- Born: July 26, 1961 (age 64) Tirana, Albania
- Allegiance: People's Socialist Republic of Albania (1984–1992); Republic of Albania (1992–present);
- Branch: Albanian People's Army (1984–1992); Albanian Air Force (1992–present);
- Service years: 1984–present
- Rank: Brigadier General
- Commands: Commander, Albanian Air Force

= Vladimir Avdiaj =

Albanian general

Vladimir Veip Avdiaj (born 1961) is a Brigadier General in the Albanian Air Force serving as the current commander of the Albanian Air Force, a post he has held since 20 August 2015. He was appointed to hold the post by President Bujar Nishani. He has served continuously in the Albanian military from 1984.

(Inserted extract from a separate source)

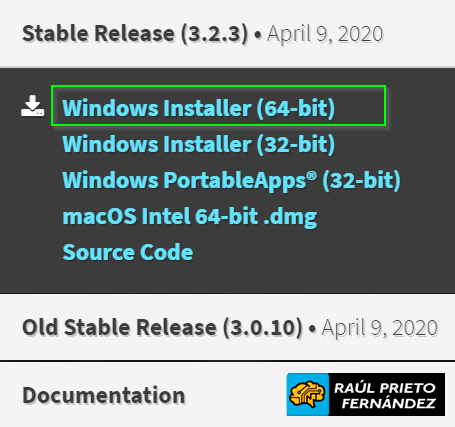Open the Source Code download link

click(x=128, y=252)
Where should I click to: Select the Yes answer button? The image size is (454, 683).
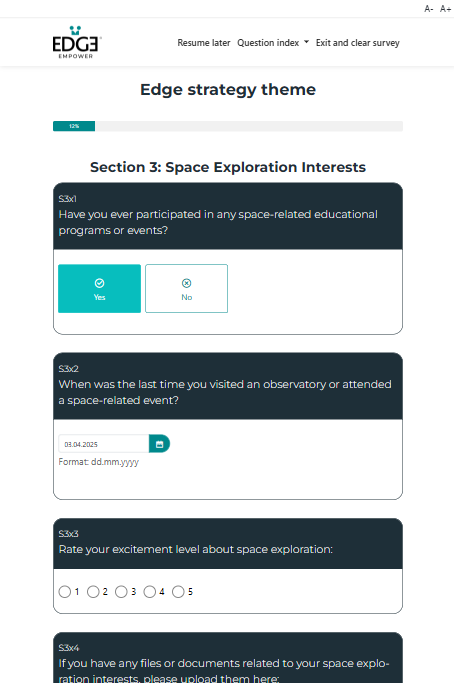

== Education and career ==
Avdiaj first studied at the Albanian Air Force Academy, where he graduated in 1984; he has also studied at the United States Army War College where he obtained a master's in strategic studies. He was one of the first Albanian military members to train in the United States. He specialized as a fighter pilot, and has held posts in the Ministry of Defense since 2008. Most of his past military command posts were located at Rinas Air Force Base, where he was mainly responsible for air navigation and base security.

Internationally, Avdiaj has also been a representative to the North Atlantic Treaty Organization on the behalf of Albania, a posting he held from 2014 to 2015.

== Personal life ==
Avdiaj is married, and has two children.